Cooperazione internazionale

Venerdì 9 novembre, la sala consiliare del Palazzo Regio, a Cagliari, ospiterà il seminario “Cooperazione internazionale: istruzioni per l’uso”.

La cooperazione internazionale può essere un fattore di sviluppo per la Sardegna e una opportunità per tanti paesi che attendono dalla nostra isola un impegno concreto per colmare le disuguaglianze create da un sistema economico ineguale. Per fare il punto sui progetti in corso e approfondire le opportunità offerte alle associazioni, Sardegna Solidale con la Rete Sarda della Cooperazione Internazionale, il MoVI Sardegna e ForumSaD (sostegno a distanza) promuovono il seminario di studio “Cooperazione Internazionale: istruzioni per l’uso”. L’appuntamento è a Cagliari per venerdì 9 novembre, con inizio alle 16.30, presso la Sala consiliare del Palazzo Regio in piazza Palazzo. All’appuntamento parteciperà anche il turco Enes Övünç, della Direzione per la Cooperazione internazionale, che presenterà il programma comunitario Europaid, incentrato sugli aiuti umanitari come risposta alle crisi.

Il programma del seminario si aprirà con l’introduzione ai lavori da parte di Giampiero Farru (presidente di Sardegna Solidale e membro del direttivo del Cev, il Centro Europeo del Volontariato) del presidente Co.Ge. Sardegna Bruno Loviselli, e di Giovanna Medde, della Direzione Generale della Presidenza della Regione (Servizio rapporti internazionali e con l’Unione Europea, nazionali e regionali).

La serata proseguirà con un focus sul nuovo quadro legislativo della cooperazione internazionale da parte di Roberta Manca, presidente dell’associazione Amici Senza Confini.

A parlare della cooperazione internazionale come opportunità di sviluppo per la Sardegna saranno invece Michele Demontis (presidente della Rete Sarda della Cooperazione Internazionale), Giovanna Seddaiu (docente di Agronomia presso l’Università di Sassari e coordinatrice di progetti di cooperazione internazionale) e Nanda Sedda, referente del Mo.V.I. Sardegna.

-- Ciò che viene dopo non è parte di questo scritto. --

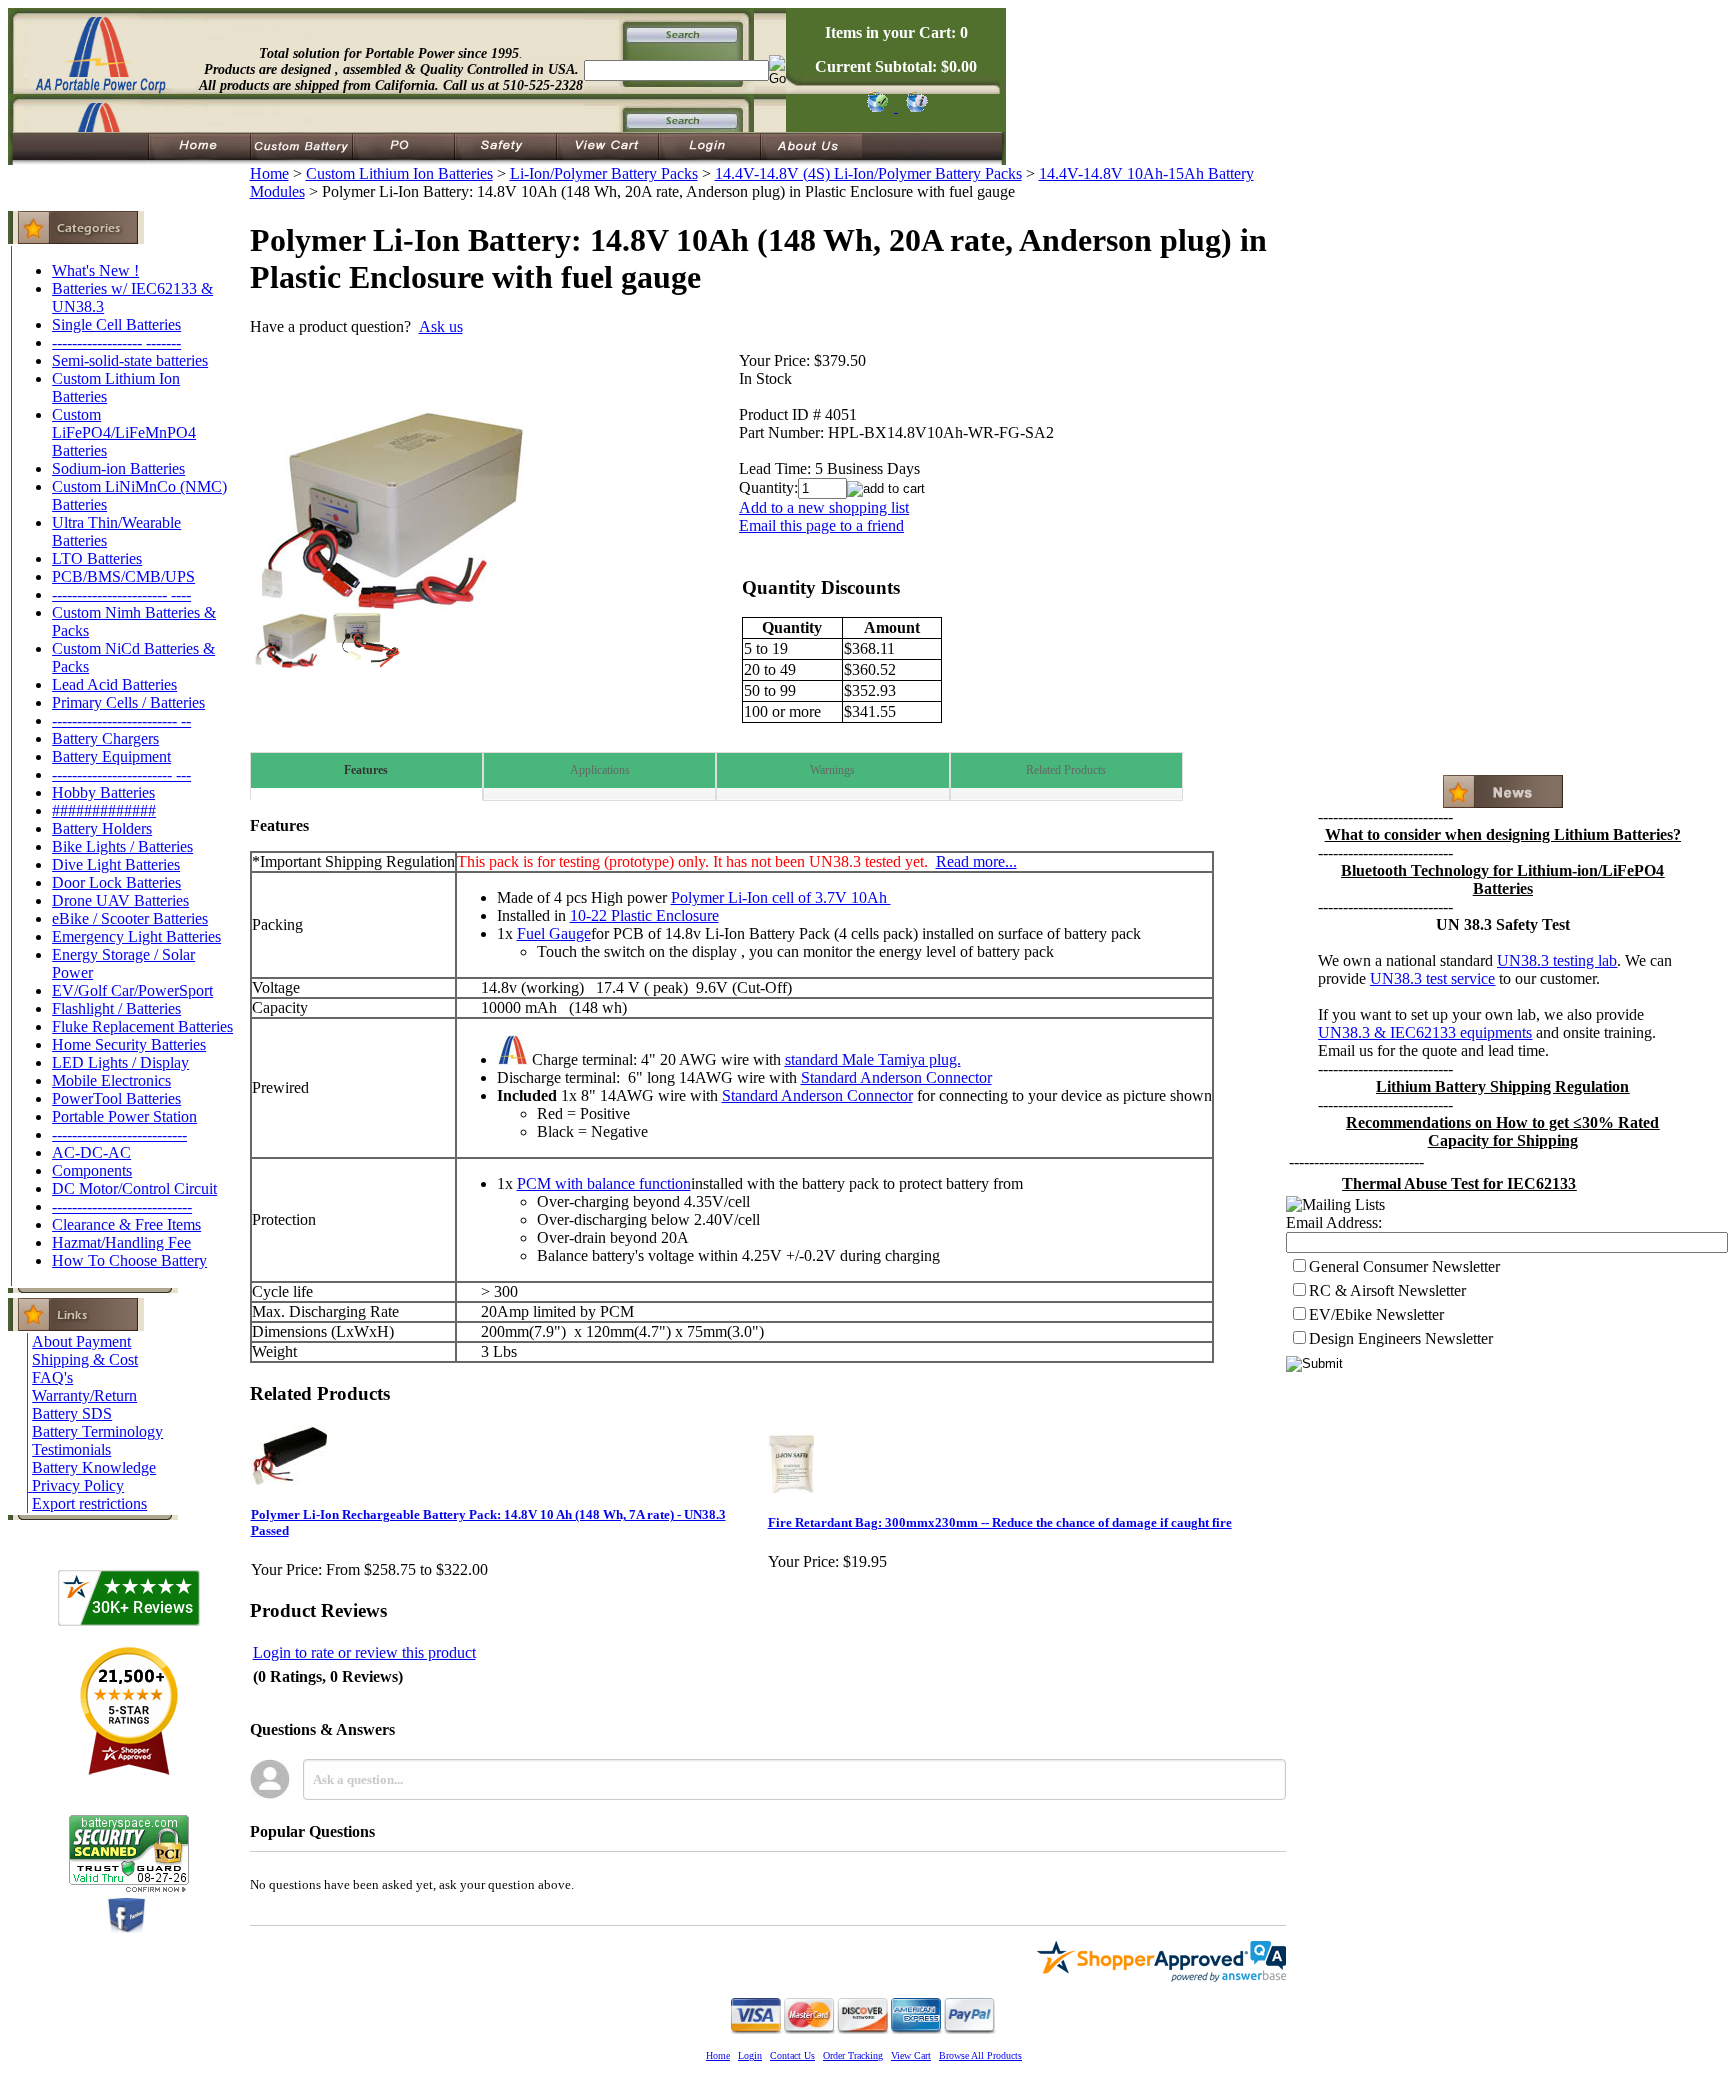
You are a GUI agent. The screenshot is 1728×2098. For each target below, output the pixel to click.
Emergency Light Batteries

Il seminario proseguirà con la presentazione di due casi di successo: il progetto “Migrantour” che verrà illustrato dal presidente dell’associazione Amici di Sardegna Roberto Copparoni, e “Euroasi”, a cura del presidente del network TDM 2000 International Angelica Perra.

A chiudere il seminario sarà invece il turco Enes Övünç della Direzione per la Cooperazione internazionale, che presenterà il programma comunitario Europaid.

Come spiega il Documento Triennale di Programmazione e di Indirizzo 2016-2018 della Cooperazione Internazionale per lo Sviluppo, «oggi ci sono un miliardo in più di persone rispetto all’anno 2000 ed un altro miliardo si aggiungerà entro il 2030. I Paesi in via di sviluppo rappresentano una parte sempre più importante del motore della crescita economica globale. Viviamo in un contesto internazionale più prospero e interconnesso che nel passato, ma i benefici della globalizzazione non sono gli stessi per tutti. L’Agenda 2030 offre l’opportunità di elaborare un piano per un futuro più sostenibile ed inclusivo per tutti. La posta in gioco è importante: porre termine alla povertà e alla fame, salvaguardare la natura, l’ambiente e le risorse del pianeta, costruire società democratiche e stabili, eque e inclusive, garantire opportunità di benessere e prosperità per tutti, guardando a un cambiamento trasformativo delle politiche dello sviluppo per un futuro più prospero e sostenibile».